To be more clear on my description

  • I am running Opensearch in a Docker container built from 2.3.0 (from Dockerhub). I am running in single node mode

  • I have the data folder as a Docker volume so that the data is persistent.

  • The security is the default demo security

  • From within that container (or others) I can use curl to list indices using this command - curl -XGET https://127.0.0.1:9200/_cat/indices -u ‘admin:admin’ --insecure

  • I built a new docker container built from Opensearch 2.18.0 (from Dockerhub). I am running in single node mode.

  • I have the data folder as a Docker volume so that the data is persistent.

  • The security is the default demo security

  • An entrypoint script for the container sets the environment variable OPENSEARCH_INITIAL_ADMIN_PASSWORD to something other than ‘admin’ as that one is not accepted (not complex enough) and then launches the /usr/share/opensearch/opensearch-docker-entrypoint.sh script.

  • When I run this container image and the persistent data folder contains data from Opensearch 2.3.0, I am unable to run the curl command shown above with either the password ‘admin’ or the new password that I set in the environment variable. It indicates a failure to authenticate.

  • However, when I run the new container image and the persistent data folder contains no data (or data originally created by 2.18.0), the curl command using the new password works just fine.

@markfanara I did exactly as you described.

I created a cluster 2.3.0 with persistent volume. I created an index pattern, visualisation and dashboard in 2.3.0.

Then I stopped the cluster (docker compose down). The OpenSearch volume remained.

image

Then I updated the OpenSearch version to 2.18.0 in the docker-compose.yml and started the cluster.
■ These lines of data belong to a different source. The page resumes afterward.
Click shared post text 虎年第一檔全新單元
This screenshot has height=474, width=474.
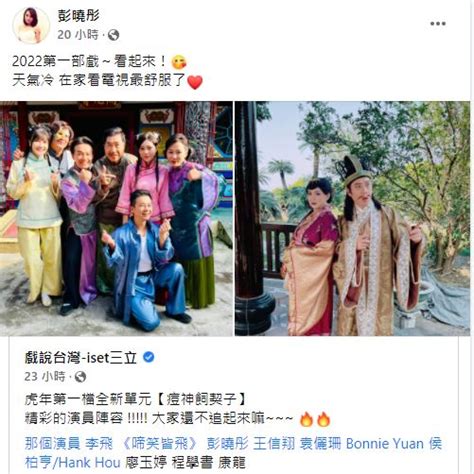pyautogui.click(x=88, y=399)
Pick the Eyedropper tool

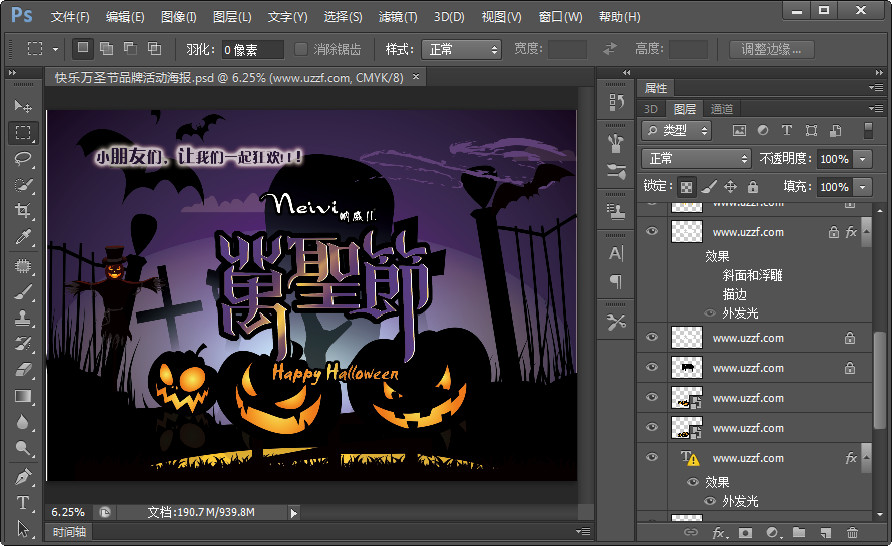(x=22, y=237)
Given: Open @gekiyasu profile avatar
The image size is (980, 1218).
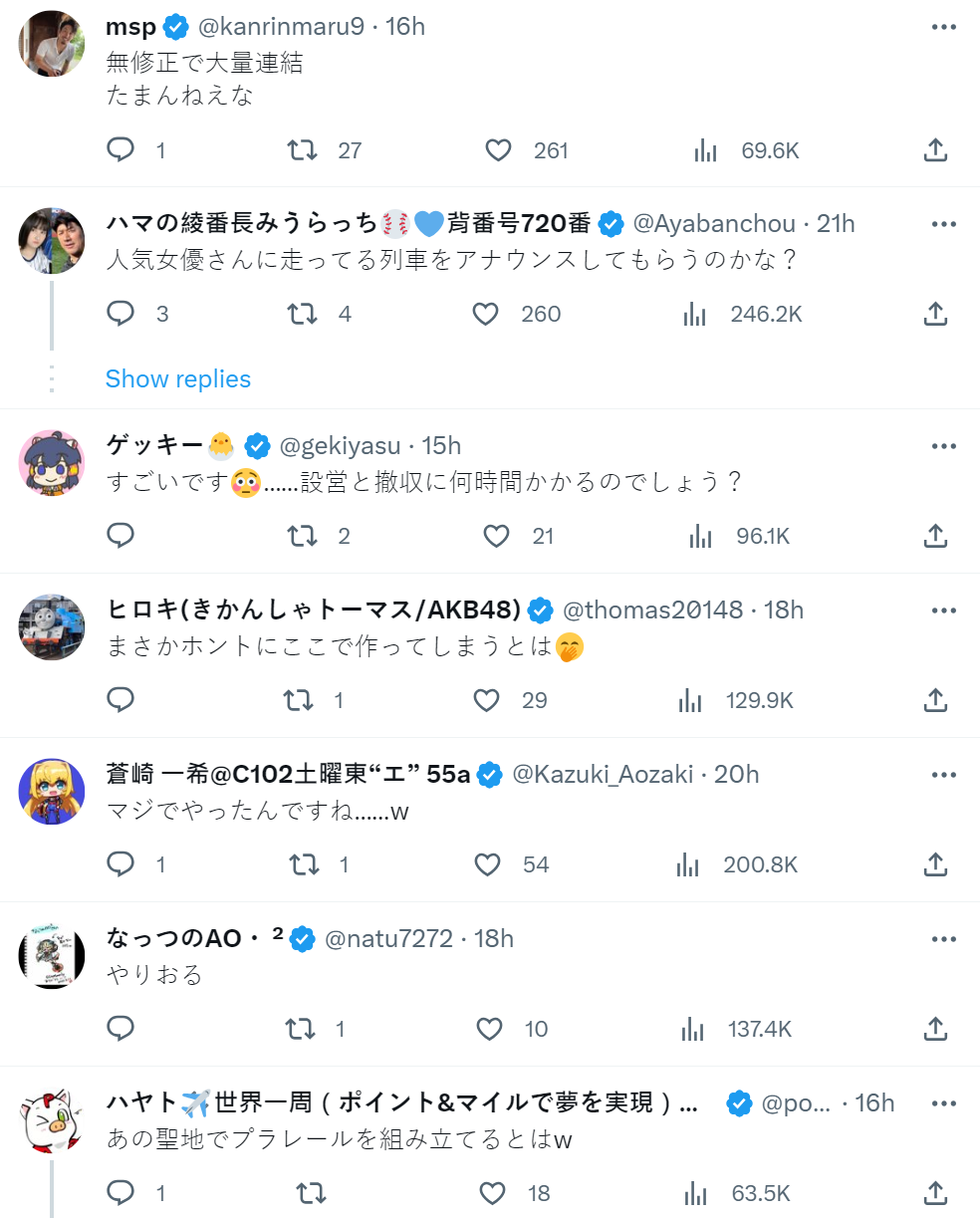Looking at the screenshot, I should click(x=52, y=462).
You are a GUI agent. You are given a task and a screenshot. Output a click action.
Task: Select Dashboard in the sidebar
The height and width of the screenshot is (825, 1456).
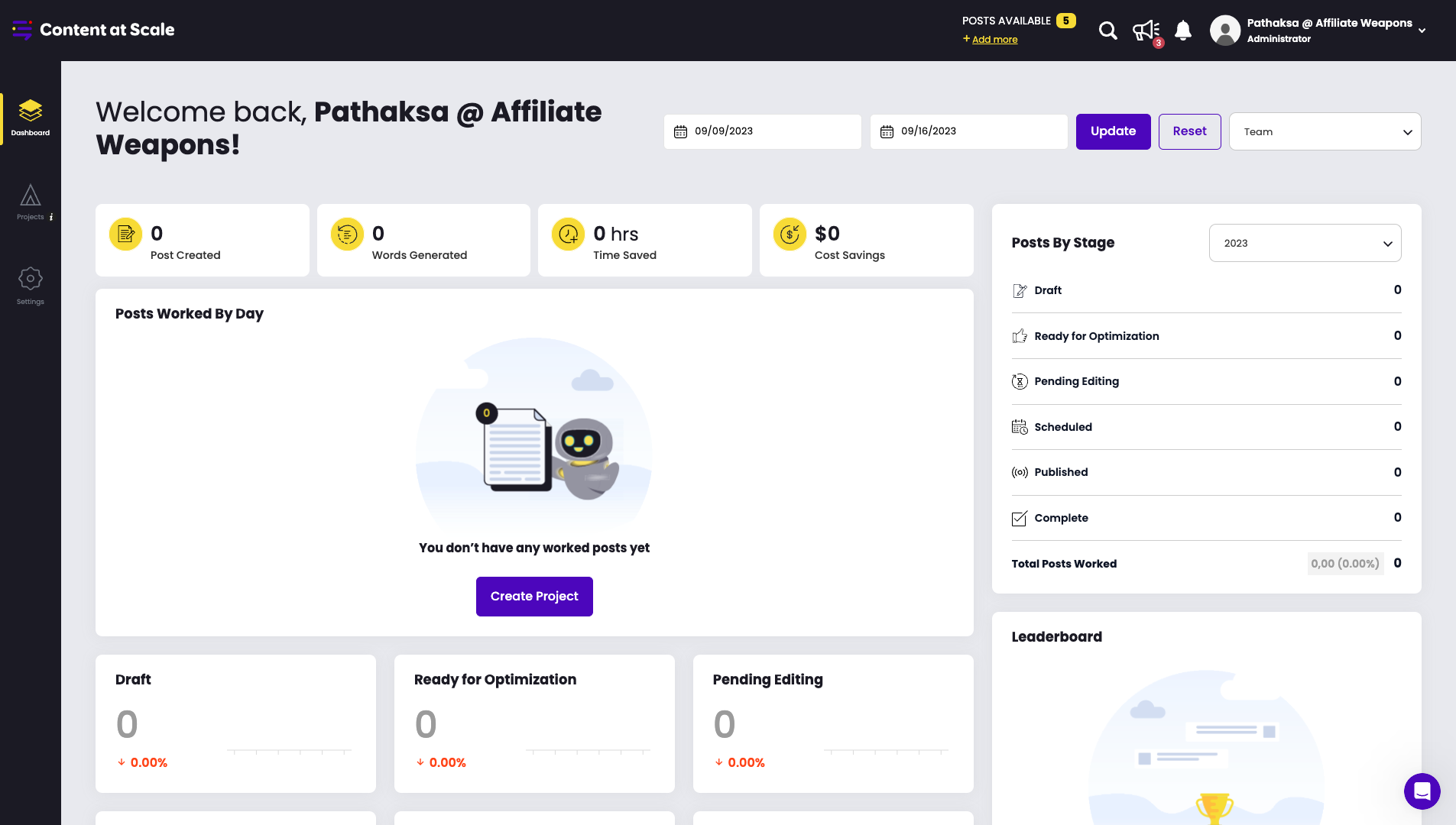point(31,118)
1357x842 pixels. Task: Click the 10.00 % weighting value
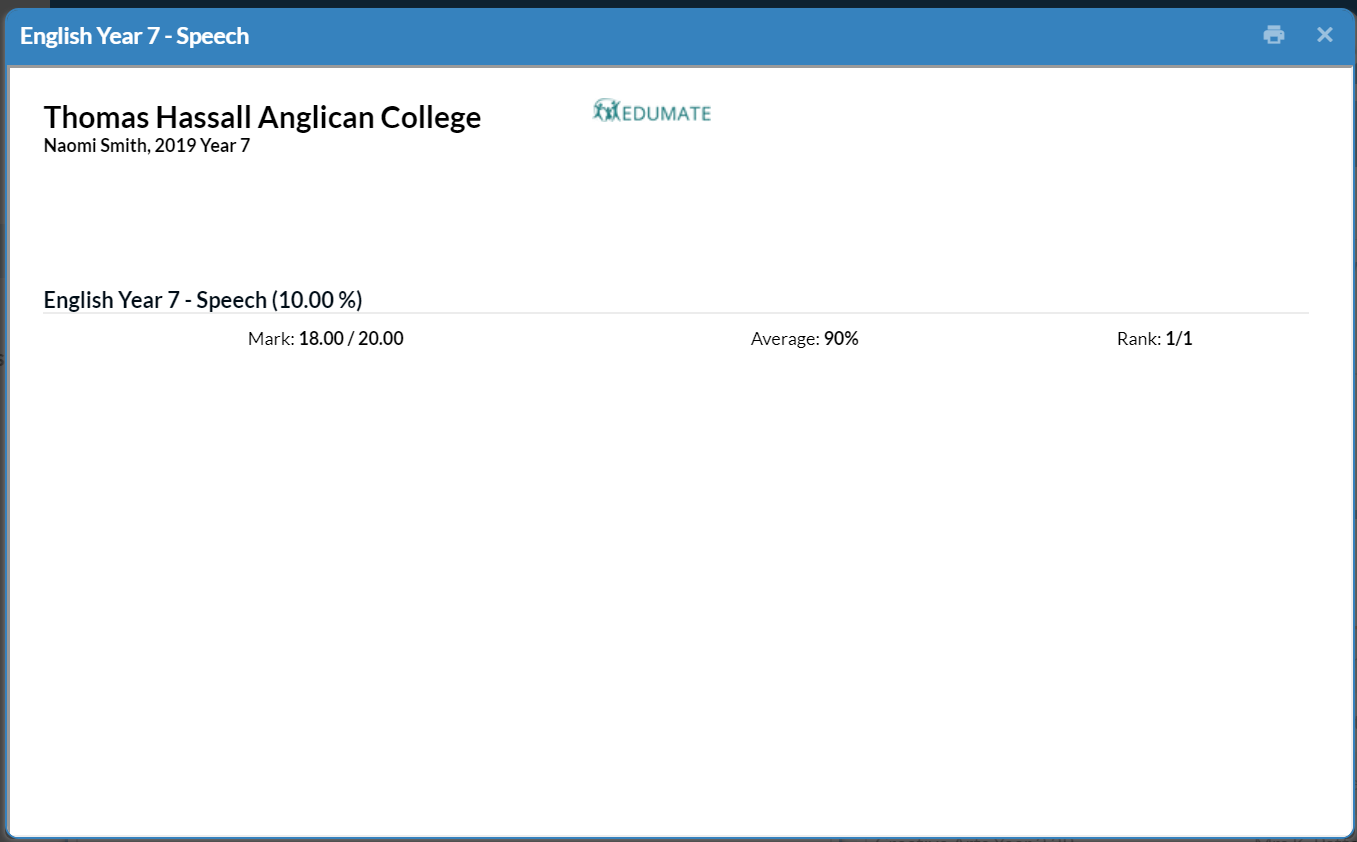tap(317, 300)
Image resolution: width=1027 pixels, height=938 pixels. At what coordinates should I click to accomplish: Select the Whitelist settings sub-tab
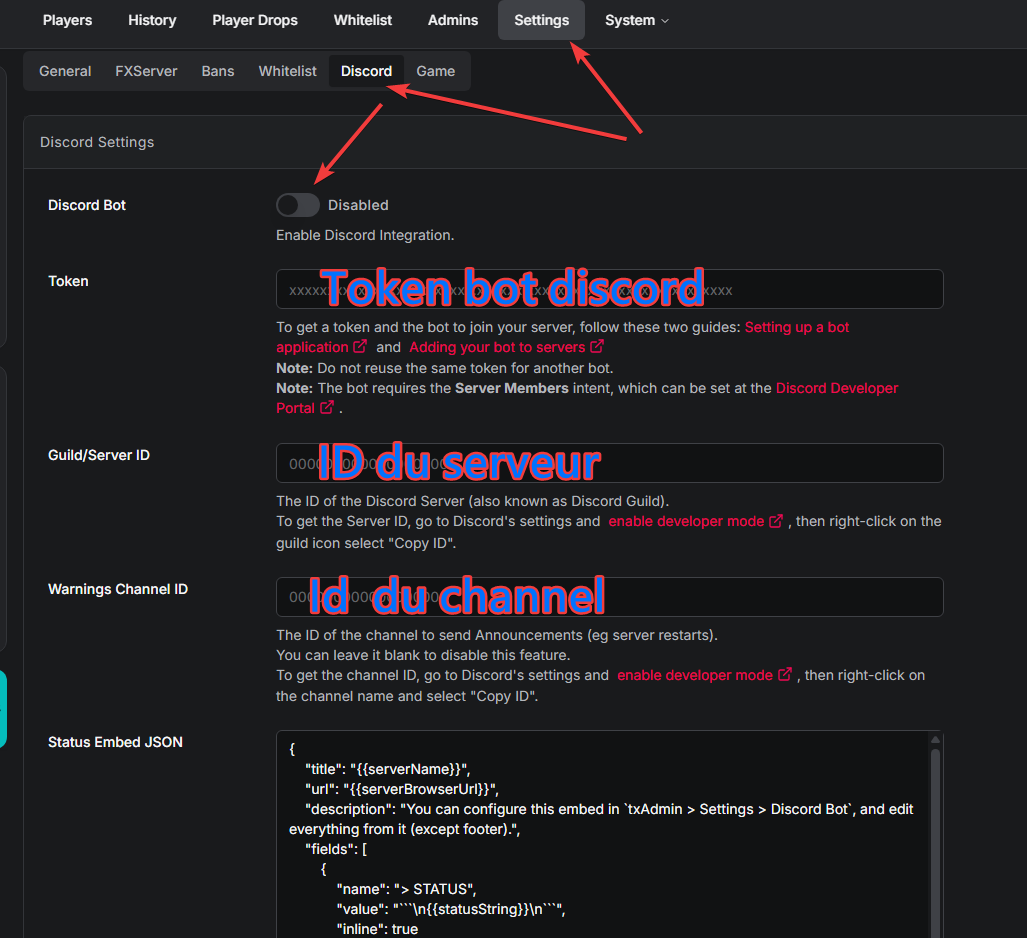287,71
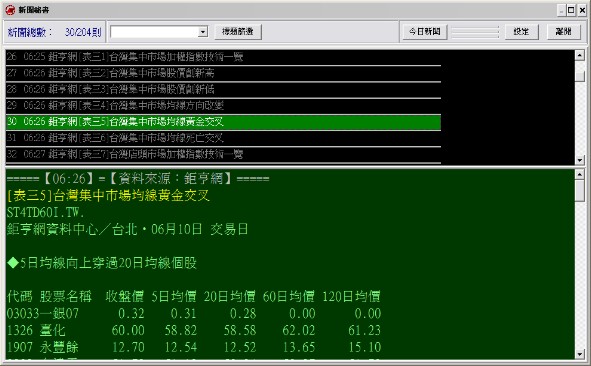
Task: Click the 離開 exit button
Action: [x=563, y=32]
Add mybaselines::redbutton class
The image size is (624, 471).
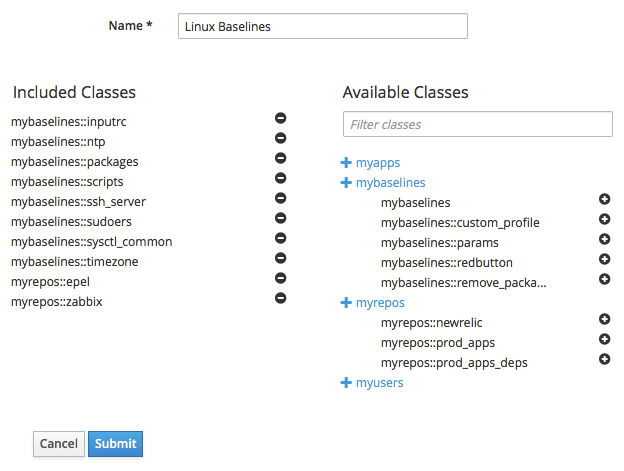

I logged in with the old password as the data persisted and the .opendistro_security index remained, so no password update happened.

I confirmed that OpenSearch Dashboard objects created in 2.3.0 are available in 2.18.0.

Did you create a security configuration backup with sgadmin.sh script before the upgrade?

I did not create a security configuration backup.

Is there a document that describes the steps necessary to upgrade?

Note - in my case, the upgrade is simply stopping the original container containing 2.3, uninstalling the container (docker image rm), installing the new container containing 2.18 and then running it.

I have found documentation related to securityadmin.sh but it is all somewhat confusing.

I don’t understand the exact steps required to do the security migration given my very specific order of operations show above. (I am just running the opensearch docker images with either no changes at all, or just setting the default admin password in case of 2.18)

It looks like running the command in config/securityadmin_demo.sh without the sudo (which is not in the docker image) does the trick.

@markfanara That script will overwrite the security configuration with files located in /usr/share/opensearch/config/opesearch-security folder.

You can use the same command from that script to backup the security config. You must use -backup instead of -cd to backup the configuration.